Ackerman Seeks Changes In Derivatives’ Provisions In Senate’s Wall St. Reform Bill
Expressing concerns that the U.S. Senate’s financial reform bill would force banks to spin off their $600 trillion derivatives business and take it overseas, Congressmember Gary Ackerman has appealed to both Democratic and Republican House leaders to block inclusion of the Senate’s derivatives proposal in the final bill being formulated jointly by both houses of Congress.
“In the interest of the continued recovery of America’s financial industry and the United States’ economy—and as supporters of comprehensive but sensible financial regulatory reform, we ask that you strongly advocate for the House—passed derivatives language during the conference with the Senate on H.R. 4173,” Ackerman urged House Speaker Nancy Pelosi and Republican Minority Leader John Boehner.
Derivatives are complex financial instruments not generally understood by the general public or even some investors. They were said to have played a large role in the financial industry near collapse, especially the mortgage industry meltdown.
Wall Street and the banking industry oppose the Senate bill’s restrictions on derivatives, and so does President Barack Obama, who has reportedly said he will take a “strong hand” in developing the final bill, which could mean changes in dealing with derivatives as they are handled in the Senate bill.
Ackerman’s plea comes as the House and Senate begin to work on reconciling the bills they each passed to reform the financial markets and avoid another near collapse of the U.S. economy that almost happened in early 2009.
Ackerman, a senior member of the House Financial Services Committee, warned that the Senate-passed bill includes a provision that bars banks involved in trading derivatives from access to several important federal banking institutions, including the Federal Deposit Insurance Corporation, which insures American consumers’ accounts.
“While we strongly believe that more transparency and accountability is needed in our derivatives markets, we believe the House-passed language, requiring the use of exchanges or clearinghouses for derivatives trades, is far more pragmatic than the Senate’s approach and more sensibly addresses one of the major regulatory deficiencies that led to the near collapse of our financial system in 2008,” Ackerman (D–Bayside/L.I.) stated. “The effect of the Senate provision would be to force America’s largest banks to spin off their derivatives trading activities,” he added.
Ackerman warned that a derivatives spinoff would be very damaging to both New York’s and the United States’ economies.
“Aside from the immediate and long-lasting economic impact of the Senate’s language, we are further concerned by the implications of such a large industry moving abroad, where many other mandated and protections contained in the Wall Street Reform and Consumer Protection Act may not apply,” Ackerman explained. “The Senate derivatives language may inadvertently undermine the very intent of the legislation.”

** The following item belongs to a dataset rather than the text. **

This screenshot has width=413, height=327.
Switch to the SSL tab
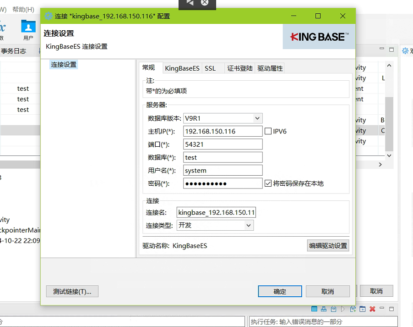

According to published reports on the passage of the Senate bill, which the New York Times reported had a provision “that would force big banks to spinoff some of their most lucrative derivatives business into separate subsidiaries”, the House and Senate bills were said to be broadly similar.
Passage of a new law broadening controls over the financial industry was seen as a great accomplishment for the Obama administration, on a par with healthcare reform.
Obama said he had made passage of Wall Street reform one of his top priorities.
The Times also reported that Obama would “take a strong hand in developing the final bill, which would mean changes to the restrictive derivatives provisions the Senate measure includes and Wall Street opposes.
The story said the Senate bill would impose “a thicket of rules” for the trading of derivatives, the complex instruments at the center of the 2008 crisis.
Under the Senate bill, derivatives would have to be traded on a public exchange and cleared through a third party, the Times story said.
The Times also reported that under a provision written by Senator Blanche Lincoln (D–Arkansas), “some of the biggest banks would be forced to spin off their trading in swaps, the most lucrative part of the derivatives business, into separate subsidiaries, or be denied access to the Fed’s emergency lending window”.
The banks opposed this provision, and the Obama administration has also said that it sees no benefit from that particular stipulation.